Bola mata Brilian seketika menatap nanar. Bukan tertuju ke arah kedua remaja itu, melainkan menyorot pada selembar kertas yang terjatuh ke lantai. Bahkan ujung kertasnya sedikit terinjak sepatu Vanila.

"Lo cari mati ya, Lat?" tanya Vanila dengan nada mengintimidasi. "Lepasin buruan atau kalau nggak..."

"Kalo gue tetep nggak mau nglepasin?" Bukannya takut, Late malah meracau. Ada makna tersirat dari pertanyaannya.

Kerongkongan Vanila tercekat. Berkali-kali ia meneguk ludah, terlihat gugup. Saat tatapannya terlempar ke sudut lain, ia buru-buru mengangkat kakinya, menjaga jarak dari Late.

"Eh, eh... Ya ampun sorry Bri, gue nggak lihat kertasnya jatuh." Vanila memungut kertas di bawahnya dengan wajah bersalah. "Yah, jadi agak kotor."

"Makin kumel dah tu muka lo. Persis kek aslinya," ucap Late cekikikan.

"Ini gara-gara lo, sih! Buruan bersihin." Disodorkan kertas itu ke hadapan Late.

Namun gerak refleks cowok itu lebih cepat. Ia menyingkir menghindari Vanila yang mendekat. "Hih, ogah. Sepatu lo kan sering dibuat jalan di yang becek-becek, juga di tempat kotor."
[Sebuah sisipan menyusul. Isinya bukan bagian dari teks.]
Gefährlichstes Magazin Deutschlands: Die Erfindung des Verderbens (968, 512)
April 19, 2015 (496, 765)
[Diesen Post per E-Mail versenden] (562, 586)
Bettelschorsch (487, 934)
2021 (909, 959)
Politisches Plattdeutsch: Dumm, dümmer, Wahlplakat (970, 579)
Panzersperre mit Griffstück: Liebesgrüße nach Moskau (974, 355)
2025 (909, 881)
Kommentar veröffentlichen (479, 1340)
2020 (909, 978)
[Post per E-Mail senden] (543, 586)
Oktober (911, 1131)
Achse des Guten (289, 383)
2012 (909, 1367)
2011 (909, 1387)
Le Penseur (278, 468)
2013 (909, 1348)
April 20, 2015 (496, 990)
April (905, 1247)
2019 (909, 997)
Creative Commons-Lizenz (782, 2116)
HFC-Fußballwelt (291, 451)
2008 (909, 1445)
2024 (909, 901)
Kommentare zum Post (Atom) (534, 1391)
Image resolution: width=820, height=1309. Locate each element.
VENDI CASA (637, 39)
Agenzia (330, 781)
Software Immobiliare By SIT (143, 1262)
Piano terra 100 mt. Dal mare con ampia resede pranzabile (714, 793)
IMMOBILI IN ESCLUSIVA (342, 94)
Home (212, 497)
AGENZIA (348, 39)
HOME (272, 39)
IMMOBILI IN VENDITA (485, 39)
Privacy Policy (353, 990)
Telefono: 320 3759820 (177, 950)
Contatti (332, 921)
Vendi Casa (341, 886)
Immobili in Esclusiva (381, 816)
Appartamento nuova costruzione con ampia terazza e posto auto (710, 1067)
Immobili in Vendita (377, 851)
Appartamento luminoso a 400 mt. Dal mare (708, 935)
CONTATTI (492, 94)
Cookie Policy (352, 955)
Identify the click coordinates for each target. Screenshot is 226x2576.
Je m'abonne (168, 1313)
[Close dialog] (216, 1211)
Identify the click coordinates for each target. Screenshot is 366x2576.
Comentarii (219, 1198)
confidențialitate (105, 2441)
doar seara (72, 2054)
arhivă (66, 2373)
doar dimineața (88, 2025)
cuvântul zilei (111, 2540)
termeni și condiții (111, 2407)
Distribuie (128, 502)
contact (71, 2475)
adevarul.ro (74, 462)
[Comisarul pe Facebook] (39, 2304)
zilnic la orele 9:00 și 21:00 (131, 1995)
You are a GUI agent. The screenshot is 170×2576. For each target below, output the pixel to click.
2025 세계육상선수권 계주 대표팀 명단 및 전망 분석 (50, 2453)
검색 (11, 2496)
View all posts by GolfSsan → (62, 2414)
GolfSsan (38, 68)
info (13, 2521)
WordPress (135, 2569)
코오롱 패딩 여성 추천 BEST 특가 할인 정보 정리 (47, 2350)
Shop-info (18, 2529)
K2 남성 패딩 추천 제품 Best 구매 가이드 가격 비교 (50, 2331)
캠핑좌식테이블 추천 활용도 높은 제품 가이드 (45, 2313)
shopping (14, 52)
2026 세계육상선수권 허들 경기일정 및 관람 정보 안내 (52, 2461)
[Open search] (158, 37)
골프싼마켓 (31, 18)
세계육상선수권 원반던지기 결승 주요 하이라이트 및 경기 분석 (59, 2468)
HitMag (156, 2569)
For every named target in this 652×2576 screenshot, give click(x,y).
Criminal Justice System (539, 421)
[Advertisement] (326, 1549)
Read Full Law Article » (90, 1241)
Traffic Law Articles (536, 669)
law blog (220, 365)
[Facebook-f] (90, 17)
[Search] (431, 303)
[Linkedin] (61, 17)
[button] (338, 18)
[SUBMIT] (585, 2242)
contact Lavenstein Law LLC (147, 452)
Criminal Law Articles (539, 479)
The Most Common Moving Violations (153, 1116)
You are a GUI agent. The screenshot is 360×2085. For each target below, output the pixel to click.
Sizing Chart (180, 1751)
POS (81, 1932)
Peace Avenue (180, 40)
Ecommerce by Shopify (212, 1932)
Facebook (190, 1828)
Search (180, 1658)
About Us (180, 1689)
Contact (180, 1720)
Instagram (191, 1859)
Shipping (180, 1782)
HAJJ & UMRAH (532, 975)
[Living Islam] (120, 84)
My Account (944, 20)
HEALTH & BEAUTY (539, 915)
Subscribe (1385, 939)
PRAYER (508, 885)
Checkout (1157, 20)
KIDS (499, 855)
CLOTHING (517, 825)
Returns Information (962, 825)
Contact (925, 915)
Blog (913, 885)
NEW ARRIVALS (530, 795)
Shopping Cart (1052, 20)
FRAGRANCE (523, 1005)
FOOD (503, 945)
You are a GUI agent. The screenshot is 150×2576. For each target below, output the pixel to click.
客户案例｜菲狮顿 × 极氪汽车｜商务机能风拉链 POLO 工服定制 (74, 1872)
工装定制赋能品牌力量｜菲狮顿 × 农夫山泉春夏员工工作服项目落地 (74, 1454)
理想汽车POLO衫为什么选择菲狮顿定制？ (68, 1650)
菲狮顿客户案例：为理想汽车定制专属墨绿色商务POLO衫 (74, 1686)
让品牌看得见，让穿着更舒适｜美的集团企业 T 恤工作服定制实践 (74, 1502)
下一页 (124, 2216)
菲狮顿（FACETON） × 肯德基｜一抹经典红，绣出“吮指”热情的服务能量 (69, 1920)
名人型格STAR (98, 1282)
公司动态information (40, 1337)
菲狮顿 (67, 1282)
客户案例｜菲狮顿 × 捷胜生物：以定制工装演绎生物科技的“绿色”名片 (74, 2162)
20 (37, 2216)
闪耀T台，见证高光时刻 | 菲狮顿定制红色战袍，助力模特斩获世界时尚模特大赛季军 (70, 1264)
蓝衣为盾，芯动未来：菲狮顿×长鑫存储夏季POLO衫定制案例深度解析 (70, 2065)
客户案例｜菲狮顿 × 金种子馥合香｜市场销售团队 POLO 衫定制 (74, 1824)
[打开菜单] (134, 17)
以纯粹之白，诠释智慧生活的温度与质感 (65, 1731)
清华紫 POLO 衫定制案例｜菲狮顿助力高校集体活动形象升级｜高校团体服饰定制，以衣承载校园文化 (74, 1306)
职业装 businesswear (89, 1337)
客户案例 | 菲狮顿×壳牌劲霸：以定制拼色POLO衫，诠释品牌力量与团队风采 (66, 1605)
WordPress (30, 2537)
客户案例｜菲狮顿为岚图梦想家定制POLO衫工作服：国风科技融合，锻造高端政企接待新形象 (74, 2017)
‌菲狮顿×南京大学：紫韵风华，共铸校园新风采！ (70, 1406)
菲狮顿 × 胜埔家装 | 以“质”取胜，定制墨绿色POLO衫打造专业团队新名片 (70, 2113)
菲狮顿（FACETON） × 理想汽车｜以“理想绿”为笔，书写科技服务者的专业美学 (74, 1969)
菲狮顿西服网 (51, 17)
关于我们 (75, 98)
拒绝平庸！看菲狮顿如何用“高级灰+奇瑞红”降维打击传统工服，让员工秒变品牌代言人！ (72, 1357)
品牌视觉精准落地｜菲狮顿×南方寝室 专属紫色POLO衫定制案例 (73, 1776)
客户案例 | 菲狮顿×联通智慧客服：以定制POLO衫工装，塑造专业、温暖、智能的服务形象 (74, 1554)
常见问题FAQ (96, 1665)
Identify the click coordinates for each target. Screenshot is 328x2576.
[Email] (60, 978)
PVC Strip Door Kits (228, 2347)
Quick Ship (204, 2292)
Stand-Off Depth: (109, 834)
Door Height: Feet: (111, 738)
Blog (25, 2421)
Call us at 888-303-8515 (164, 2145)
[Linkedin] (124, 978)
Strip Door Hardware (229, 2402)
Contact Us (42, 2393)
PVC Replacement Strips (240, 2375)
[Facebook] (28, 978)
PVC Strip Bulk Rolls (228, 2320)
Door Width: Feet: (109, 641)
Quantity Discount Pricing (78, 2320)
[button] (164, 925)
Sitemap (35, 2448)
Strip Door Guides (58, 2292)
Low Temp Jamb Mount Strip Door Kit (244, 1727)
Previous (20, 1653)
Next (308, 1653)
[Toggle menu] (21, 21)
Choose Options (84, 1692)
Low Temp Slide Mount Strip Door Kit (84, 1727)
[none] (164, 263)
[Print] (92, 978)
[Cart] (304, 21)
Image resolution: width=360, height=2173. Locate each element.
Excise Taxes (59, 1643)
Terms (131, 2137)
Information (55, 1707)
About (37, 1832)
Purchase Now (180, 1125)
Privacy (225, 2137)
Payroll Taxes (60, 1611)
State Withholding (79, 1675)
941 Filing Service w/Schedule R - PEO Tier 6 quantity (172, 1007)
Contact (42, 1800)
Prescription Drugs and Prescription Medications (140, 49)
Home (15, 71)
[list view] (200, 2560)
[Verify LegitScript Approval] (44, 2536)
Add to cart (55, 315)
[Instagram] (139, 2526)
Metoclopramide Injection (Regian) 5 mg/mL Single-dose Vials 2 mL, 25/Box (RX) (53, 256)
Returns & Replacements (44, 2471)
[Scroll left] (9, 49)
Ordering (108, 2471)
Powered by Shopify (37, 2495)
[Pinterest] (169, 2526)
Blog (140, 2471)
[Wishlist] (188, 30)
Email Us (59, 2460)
Belum cukup menghamkimi Vanila, bola mata Late kembali melebar. "Jangan-jangan pernah lo bawa nyungsep juga di selokan, ya?"

Mendengar itu, Vanila maju selangkah lantas menonyor jidat Late. "Lo pikir gue anak batita yang baru belajar jalan? Sampe bisa nyungsep di selokan?"

"Ya kan lo itu takut banget sama anjing. Bisa aja lo pernah dikejar anjing terus lari kenceng sampe nggak liat jalan. Eh ternyata di depan ada selokan," komentar Late memberi alasan yang lebih masuk akal.

Brilian terdiam, meresapi setiap kalimat yang meluncur dari bibir Late. Mendung menggelayuti wajahnya.

Baru saja Vanila hendak melayangkan pukulan ke lengan Late, ponsel di saku gadis itu berdering.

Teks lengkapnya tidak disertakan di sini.